# What you need to do
(1) Translate this sentence from the figure legend on immune signaling pathways into Spanish: "Upon sensing of fungal infections, CLRs signal through the CARD9-BCL10-MALT1 complex."
(2) Return the portion of the figure legend on immune signaling pathways between "Keywords: Infection; Toll-like" and "cell surface CLRs.", inclusive.
(3) Answer these questions using the figure legend on immune signaling pathways:
(a) Which two adapter molecules are recruited when TLR1/2, TLR2/6 and TLR4 recognize bacterial components?
(b) What do IKKα activation and the phosphorylation of p100 depend on?
(c) Through which transcription factor do the pro-inflammatory cytokines activate T cells?

### Document section

Keywords: Infection; Toll-like receptors; immunodeficiency; inborn error of immunity; innate immunity; interferon; nuclear factor κ light-chain enhancer of activated B cells; phagocytes; signaling pathway.

Figure 1:. A).Recognition of conserved bacterial/fungal patterns by cell surface and endosomal TLRs and/or cell surface CLRs.

Bacterial components are recognized by TLR1/2, TLR2/6 and TLR4, triggering recruitment of the TIR domain-containing adapter molecules TIRAP and MyD88, while TLR5 and IL-1R directly activate MyD88, followed by recruitment of IRAK family members. Upon sensing of fungal infections, CLRs signal through the CARD9-BCL10-MALT1 complex. Both signaling pathways eventually lead to activation of the IKK complex (IKKα, IKKβ, and NEMO/IKKγ) and to the phosphorylation of IκBα via TAK1 (the classic MyD88-dependent pathway). After IκBα degradation, NF-κB heterodimers (p50:RelA or p50:cRel) translocate to the nucleus (canonical NF-κB pathway). By contrast, the noncanonical NF-κB pathway is induced upon activation of some TNF-R super-family members, such as CD40, BAFF-R or LT-β receptor, and involves the IKKα-mediated phosphorylation of p100 associated with RelB, leading to the generation of transcriptionally active p52:RelB complexes. IKKα activation and the phosphorylation of p100 depend on NIK activation. NFκB activation and translocation results in the induction of inflammatory cytokine genes (such as IL-21, IL-23 and IL-6). Upon binding to their receptors (expressed on T and innate lymphoid cells), the pro-inflammatory cytokines activate T cells via the transcription factor STAT3 and upregulate RORγT expression, resulting in the differentiation of these cells into IL17-producing T cells. *gp130 is a ubiquitously expressed protein scaffolding many cytokine receptors, such as IL6R, IL-11R, IL-27R, oncostatin M and other. B) IFN-γ/IL-12 response to mycobacterial infection and Salmonella. Upon mycobacterial infection, the IFN-γ/IL-12 axis is induced in APCs and T/NK cells. IL-12, IL-23 and IFN-γ are secreted in a positive loop between them, and through their receptors (IL-12Rβ1/2, IL-12Rβ1/IL-23R and IFNGR1/2) activate downstream signaling via TYK2, JAK1–2 and STAT1, finally inducing the transcription of ISGs. For all proteins shadowed in grey mutations have been described.

Figure 2:. Recognition of viral nucleic acids by endosomal TLRs, cytosolic RLRs and DNA sensors.

######
### Source information

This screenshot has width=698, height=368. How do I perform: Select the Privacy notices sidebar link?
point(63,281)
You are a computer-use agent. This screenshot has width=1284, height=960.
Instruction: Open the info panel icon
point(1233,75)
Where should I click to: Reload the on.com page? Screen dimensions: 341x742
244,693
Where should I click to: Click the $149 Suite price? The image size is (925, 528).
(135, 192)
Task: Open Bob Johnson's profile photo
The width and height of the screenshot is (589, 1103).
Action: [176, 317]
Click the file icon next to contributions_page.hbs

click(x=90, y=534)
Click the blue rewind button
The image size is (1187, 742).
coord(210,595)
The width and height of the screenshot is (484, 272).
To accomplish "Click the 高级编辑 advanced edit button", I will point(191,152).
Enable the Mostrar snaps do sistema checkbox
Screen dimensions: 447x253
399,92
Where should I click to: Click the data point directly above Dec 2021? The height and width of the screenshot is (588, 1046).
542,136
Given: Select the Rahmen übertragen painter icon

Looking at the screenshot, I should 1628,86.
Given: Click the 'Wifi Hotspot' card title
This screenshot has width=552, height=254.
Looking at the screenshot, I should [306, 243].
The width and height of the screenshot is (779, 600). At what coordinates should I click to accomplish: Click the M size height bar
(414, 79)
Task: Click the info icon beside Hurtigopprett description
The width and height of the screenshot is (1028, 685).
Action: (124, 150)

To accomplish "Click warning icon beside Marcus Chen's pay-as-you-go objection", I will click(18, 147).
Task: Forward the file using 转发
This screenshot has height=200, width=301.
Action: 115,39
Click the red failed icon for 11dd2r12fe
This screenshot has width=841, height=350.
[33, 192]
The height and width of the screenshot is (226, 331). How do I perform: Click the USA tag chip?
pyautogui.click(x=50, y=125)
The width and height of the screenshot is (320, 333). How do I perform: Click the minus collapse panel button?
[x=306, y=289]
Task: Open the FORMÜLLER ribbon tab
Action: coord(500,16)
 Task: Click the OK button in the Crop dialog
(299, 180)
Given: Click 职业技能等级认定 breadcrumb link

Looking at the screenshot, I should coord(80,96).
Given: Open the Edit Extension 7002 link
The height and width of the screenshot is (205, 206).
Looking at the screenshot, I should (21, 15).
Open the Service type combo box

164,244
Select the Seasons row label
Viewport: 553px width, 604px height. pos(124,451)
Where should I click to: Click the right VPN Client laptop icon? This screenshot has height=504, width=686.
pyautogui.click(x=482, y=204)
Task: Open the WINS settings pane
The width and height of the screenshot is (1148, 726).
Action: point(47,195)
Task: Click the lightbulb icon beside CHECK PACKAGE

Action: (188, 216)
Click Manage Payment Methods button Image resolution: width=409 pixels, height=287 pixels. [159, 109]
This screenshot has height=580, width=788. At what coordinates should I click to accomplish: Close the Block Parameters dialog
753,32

######

# Answers for the tasks
(1) Al detectar infecciones fúngicas, los CLR transmiten señales a través del complejo CARD9-BCL10-MALT1.

(2)
Keywords: Infection; Toll-like receptors; immunodeficiency; inborn error of immunity; innate immunity; interferon; nuclear factor κ light-chain enhancer of activated B cells; phagocytes; signaling pathway.

Figure 1:. A).Recognition of conserved bacterial/fungal patterns by cell surface and endosomal TLRs and/or cell surface CLRs.

(3)
(a) TIRAP and MyD88
(b) NIK activation
(c) STAT3